News also spread like wildfire when i was informed of the following not too long after remission:

Yes, it’s true! I have found my “perfect” match. A truly generous and kind individual out there somewhere who matches me 9/10 has openly agreed to be my donor. Can you imagine that? That day has finally come. My new second birthday is tentatively slated for August 28. My mother remarked that apparently in Chinese culture, it’s a very lucky day, because of all the 8s (which is a revered and lucky number).

Good news didn’t fall into my lap without some complications. Recently, I’ve been discharged from the hospital after experiencing some neurotoxicity while I am on the second cycle of the BiTES (shortened medical slang for my drug). Don’t laugh, but I started experiencing hallucinations and delusions in which paintings and pictures would move like in Harry Potter and somehow it ended with me landing in a bungalow through a parachute in India waiting for my best friend. It was a crazy dream, except I was awake and enacting the entire fantasy. My younger brother, who came to help take care of me for three weeks, and my Mom took me to the ER where they sedated me with some drugs and reversed my reactions.

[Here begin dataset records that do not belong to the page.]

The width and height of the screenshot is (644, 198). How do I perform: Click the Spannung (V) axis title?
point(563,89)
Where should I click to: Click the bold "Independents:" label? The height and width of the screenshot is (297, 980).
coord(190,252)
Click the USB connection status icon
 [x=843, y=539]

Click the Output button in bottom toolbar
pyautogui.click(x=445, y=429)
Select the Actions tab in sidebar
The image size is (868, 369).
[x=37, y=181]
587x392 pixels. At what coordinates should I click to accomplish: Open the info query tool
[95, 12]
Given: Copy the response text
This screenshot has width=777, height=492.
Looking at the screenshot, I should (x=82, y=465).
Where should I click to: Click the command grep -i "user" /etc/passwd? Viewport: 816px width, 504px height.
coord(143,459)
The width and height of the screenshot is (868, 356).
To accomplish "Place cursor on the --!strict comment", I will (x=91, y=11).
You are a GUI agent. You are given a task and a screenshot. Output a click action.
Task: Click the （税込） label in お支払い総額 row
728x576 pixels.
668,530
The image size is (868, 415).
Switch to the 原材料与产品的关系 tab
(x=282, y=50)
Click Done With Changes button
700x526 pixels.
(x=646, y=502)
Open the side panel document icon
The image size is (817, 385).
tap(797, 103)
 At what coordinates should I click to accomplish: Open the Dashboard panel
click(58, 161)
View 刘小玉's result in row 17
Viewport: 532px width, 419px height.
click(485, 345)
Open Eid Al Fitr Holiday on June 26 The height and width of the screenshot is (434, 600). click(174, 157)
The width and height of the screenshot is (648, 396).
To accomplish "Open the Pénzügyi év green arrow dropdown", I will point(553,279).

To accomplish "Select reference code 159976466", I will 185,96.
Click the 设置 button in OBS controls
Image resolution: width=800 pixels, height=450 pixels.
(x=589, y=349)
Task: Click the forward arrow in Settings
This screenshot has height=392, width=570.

I ended up sleeping for 30 hours straight – a new record for me. When I woke up, doctors feared that I may have encephalitis/encephalopathy in my cerebral spinal fluid given my symptoms and that I also tested positive for the herpes simplex I virus (not the genital one — but the other in which mostly everyone has that is dormant in your body until there is an inflammatory response like the chicken pox or shingles) in my brain. That was quite a scare and setback, because I’ve always been extra protective of my brain. A friend of mine mentioned once that it’s an organ you invest so much in; for example, schooling and education.

Luckily, repeat analyses showed sent to Mayo Clinic showed that indeed I had a false positive. I breathed a sigh of relief and vowed to keep my brain leukemia free. I don’t know how, perhaps through prayer with God and lots of reading and acyclovir (antibiotics).

“There’s a 30-35% chance that you’ll have a 5-year survival rate with this transplant. And that’s me being optimistic. Realistically, I’d say about 20%.”

As I am enjoying home, these ominous words from my stem cell transplant doctor at MD Anderson continue to haunt me.

Well, screw that. I don’t want to hear about prognosis or another relapse anymore. I don’t want to hear about how much time I have left, because we never know what will happen!

Why set myself up for failure when there is still an opportunity to challenge it? I’ll just wake up everyday and if I’m still alive, I’ll thank my lucky stars I have another day ahead of me.